[WHAT YOU ARE ASKED TO DO]
The lines to be copied are those below that contain "computer".

[DATA SUPPLIED]
========================
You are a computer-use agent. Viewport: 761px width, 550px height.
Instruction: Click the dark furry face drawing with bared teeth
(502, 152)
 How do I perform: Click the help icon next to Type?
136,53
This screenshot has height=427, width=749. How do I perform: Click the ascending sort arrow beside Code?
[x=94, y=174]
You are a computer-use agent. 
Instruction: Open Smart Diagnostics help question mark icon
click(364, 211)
========================
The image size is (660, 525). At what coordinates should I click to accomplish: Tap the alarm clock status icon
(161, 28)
========================
[ANSWER FOR THE TASK]
You are a computer-use agent. Viewport: 761px width, 550px height.
You are a computer-use agent. 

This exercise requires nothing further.